The contact centre explosion - why knowledge management is so crucial

9/7/20, 8:06 am

Guest post by Brad Shaw, CEO livepro

In March 2020, one of our customers - a government department, came to us with an urgent request. They needed 2,000 new contact centre agents ready to answer COVID-related calls within four days; and they all needed to work from home. How we achieved that is a timely demonstration of why organisations need to be agile and flexible, and how knowledge management helps hit those goals.

By the final week of March 2020, coronavirus had intensified demand on Australian contact centres to unprecedented levels. On 24 March, Telstra reported call volumes were up by more than 50%, and government call centres were experiencing three times the call volumes compared to the previous week - more than 20 times the normal call volume.

At the same time both government and enterprise in Australia were creating new COVID-19 call centres to service citizens, customers and staff, opening up thousands of job vacancies. To make matters worse, many outsourcing providers were shutting down in accordance with their own regional lockdown rules.
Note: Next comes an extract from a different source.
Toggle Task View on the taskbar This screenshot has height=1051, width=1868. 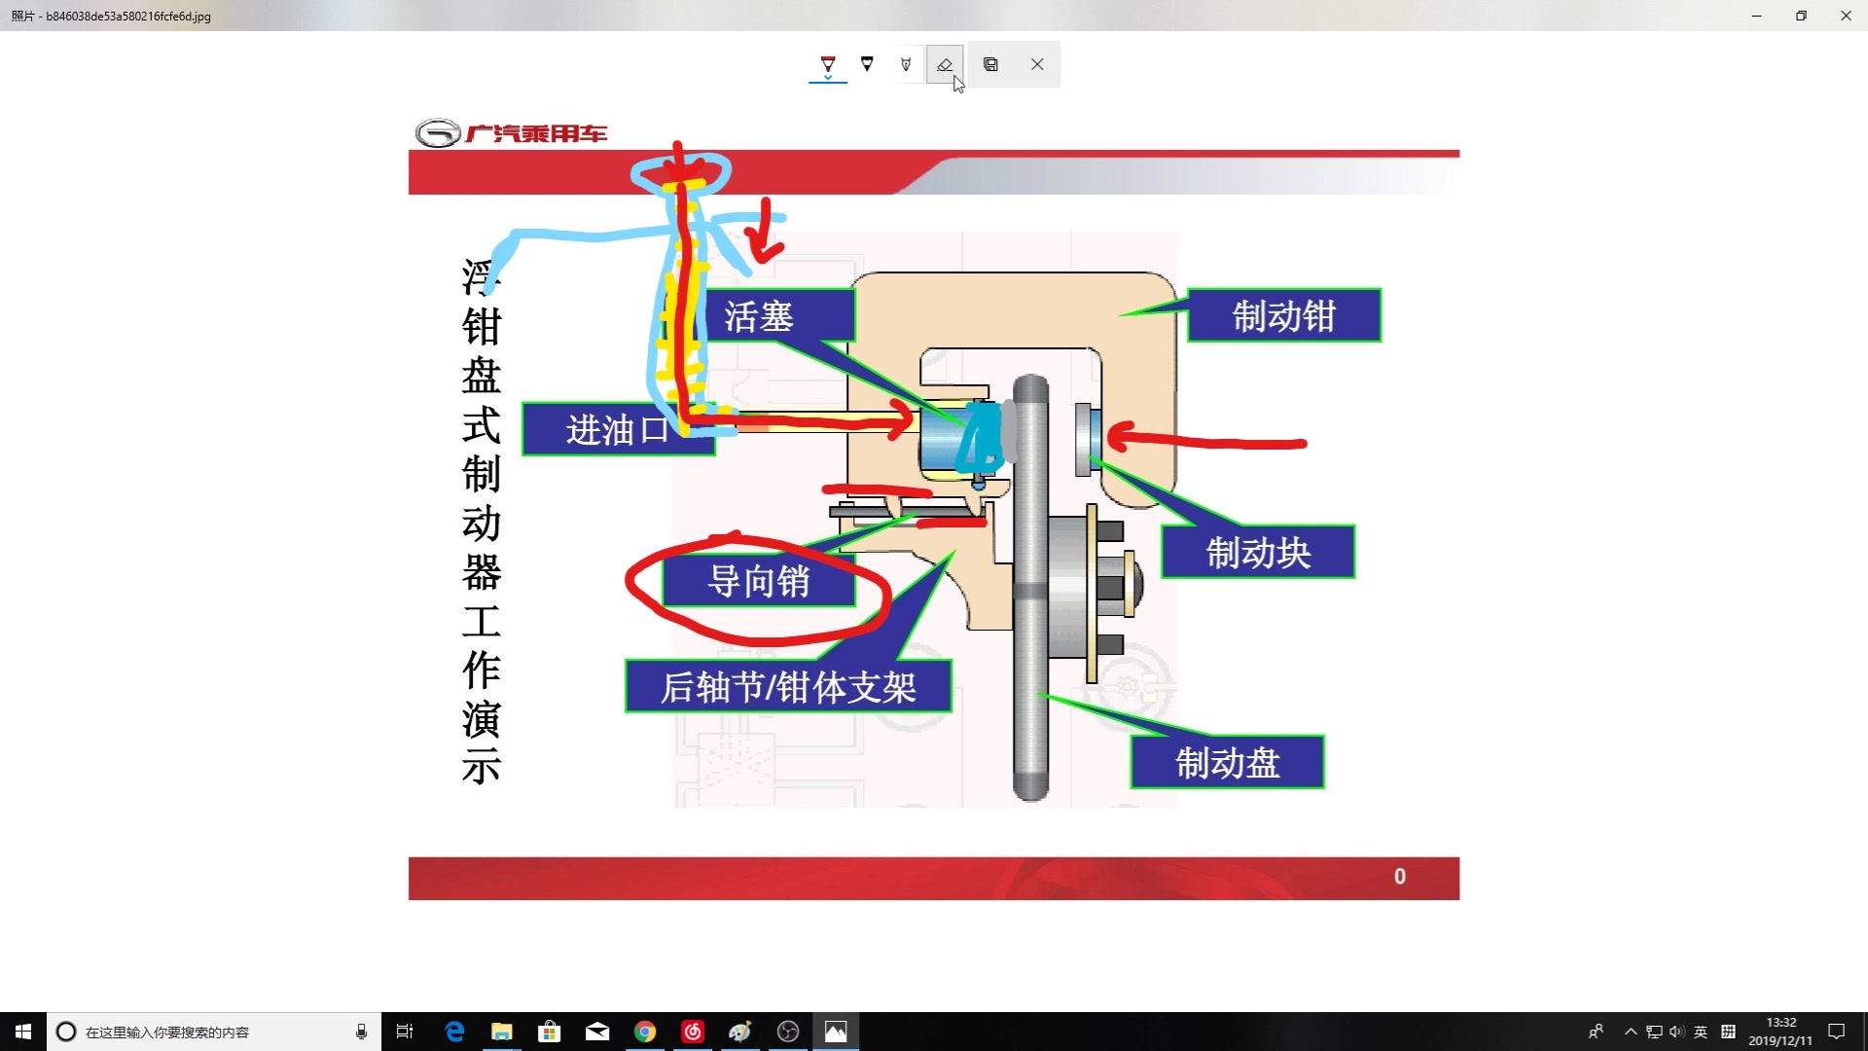pyautogui.click(x=405, y=1032)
The effect was to put immense pressure on local contact centre staff who themselves were already dealing with their own individual COVID-19 issues. With callers ever more anxious and distressed, it was incumbent on agents to be confident with their answers as they dealt in what was often sensitive subject matter.
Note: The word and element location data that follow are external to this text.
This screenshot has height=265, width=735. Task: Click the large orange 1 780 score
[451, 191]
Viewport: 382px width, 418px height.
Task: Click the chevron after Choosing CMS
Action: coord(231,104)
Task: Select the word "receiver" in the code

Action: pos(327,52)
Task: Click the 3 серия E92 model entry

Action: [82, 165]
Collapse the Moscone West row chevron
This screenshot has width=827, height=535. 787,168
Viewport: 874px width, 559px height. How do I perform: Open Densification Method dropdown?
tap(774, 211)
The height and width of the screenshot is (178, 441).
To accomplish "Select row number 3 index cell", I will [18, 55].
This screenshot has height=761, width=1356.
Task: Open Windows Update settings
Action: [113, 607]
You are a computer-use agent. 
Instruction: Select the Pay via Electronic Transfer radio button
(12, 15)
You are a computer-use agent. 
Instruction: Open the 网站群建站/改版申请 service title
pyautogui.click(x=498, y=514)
A good knowledge management system (KMS) could help mitigate all of these impacts. But there were other immediate priorities.

The work-from-home reality for contact centres

Back to our government client, with their 2,000 new staff needing immediate onboarding.
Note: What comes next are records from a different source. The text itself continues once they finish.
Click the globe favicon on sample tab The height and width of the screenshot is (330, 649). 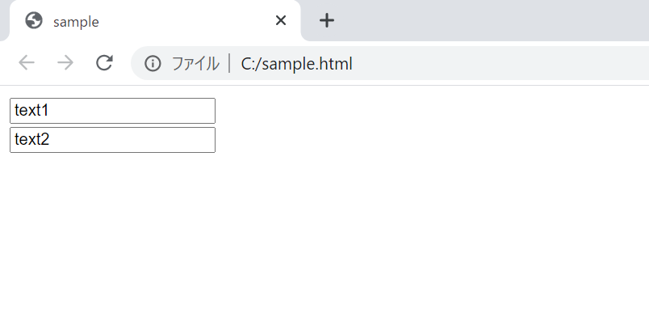tap(34, 21)
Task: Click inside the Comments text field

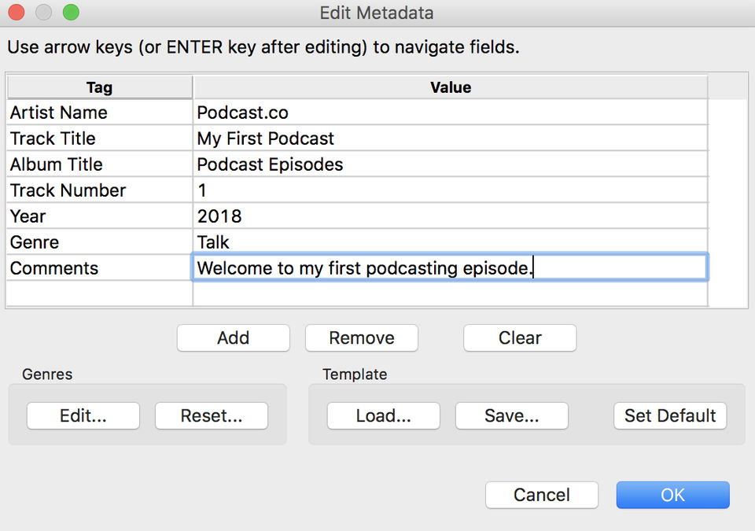Action: [450, 268]
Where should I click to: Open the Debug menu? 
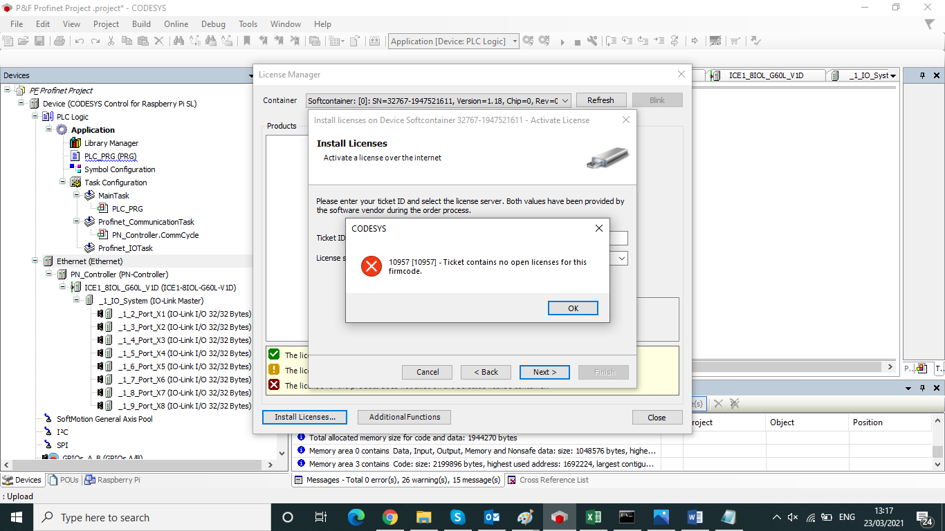(212, 24)
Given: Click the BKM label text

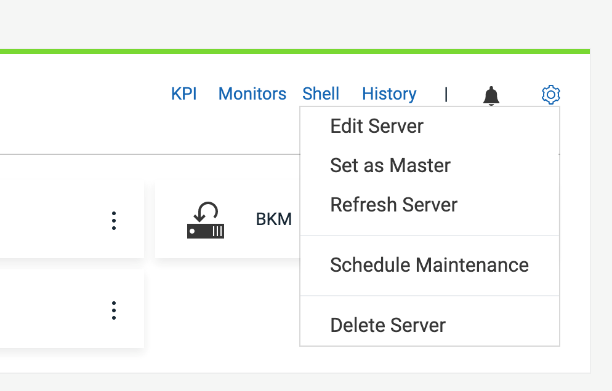Looking at the screenshot, I should coord(273,219).
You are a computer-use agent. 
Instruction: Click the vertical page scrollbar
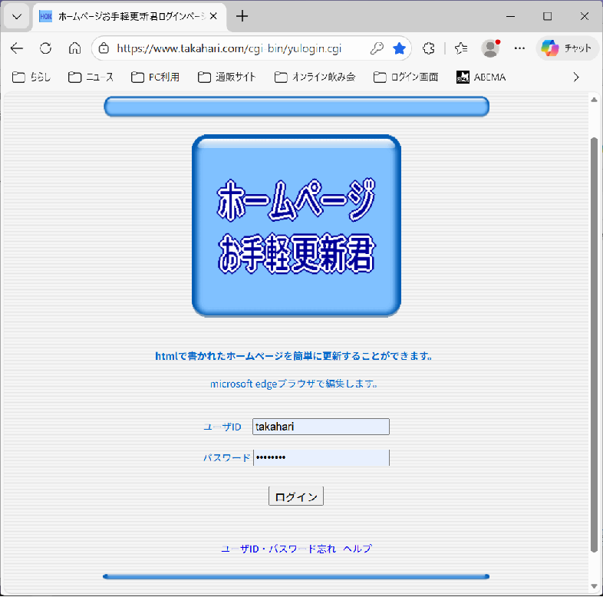coord(594,344)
In lockdown, face-to-face training was out of the question, and yet the department’s new recruits still had to be able to answer customer questions.

There was no time to memorise policies, procedures, processes and company information, even if they’d wanted to. And it wouldn’t work if contact centre people had to scroll through pdfs and Word documents with the caller on the line. The system needed to deliver the answers quickly. And it needed to get the uninitiated up to speed immediately.

On top of that, the system would need to keep the agents up to date with relentless, rapid change driven by COVID-19. The only way they could achieve that was to have a reliable customer experience KMS.

The story has a happy ending. Five days later, the 2,000 new agents were all successfully working from home, set up with an easily searchable knowledge system, ready to answer calls from the community about vital COVID-19 issues.

What this highlights is the critical need for an organisation’s systems, including its KMS, to be agile and flexible. In crises, relevant staff members must be fully across what has changed in the last hour, even the last 20 minutes, and knowledge systems need to be easily updated.


Diverting resources to customer service

Some organisations have also been able to use their livepro KMS to help divert internal resources into their contact centres.

One of our clients, an industry body, provides information to organisations about industrial relations, salary and employment issues. With all the tax changes and new government benefits introduced to address COVID-19, they were inundated with calls and inquiries. They needed more people to answer calls and they all needed to be trained.

Because they were already on the cloud with livepro, the answer was to open up that access to the KMS for people who weren’t normally in customer experience roles. Very quickly the organisation was able to upskill people who were working from home, to be able to handle the call backlog.


The customer service shake-up ahead

As changes are bedded down, issues are ironed out and we’re feeling more settled, work from home is looking more like business as usual. And we’re starting to hear rumblings like, why would we ever go back to the way it was - particularly with agents who work night shift. Why would they travel on public transport to get into an office after hours when they can be more productive at home?

The customer service model is ripe for a shakeup, and over the next weeks and months, organisations are going to take a look at what’s working and what’s not. The likelihood is that remote working at least part of the time is going to be a fact of life for many.

When you have large numbers of people working remotely, it becomes even more crucial to have that one single source of truth connected to all of your different communication channels: from your chatbots, to your website, to your CRM, and telephony systems.

Customers are increasingly expecting immediacy: answers given to them straightaway in their channel of choice. And if it is complex, or the answer isn’t there, they need to be seamlessly moved between integrated channels, whether that’s between a chatbot and an agent, or a website and a chatbot and an agent - never being asked the same question twice.


That’s the future of contact centres in good times and bad: one customer, one voice and one single source of truth.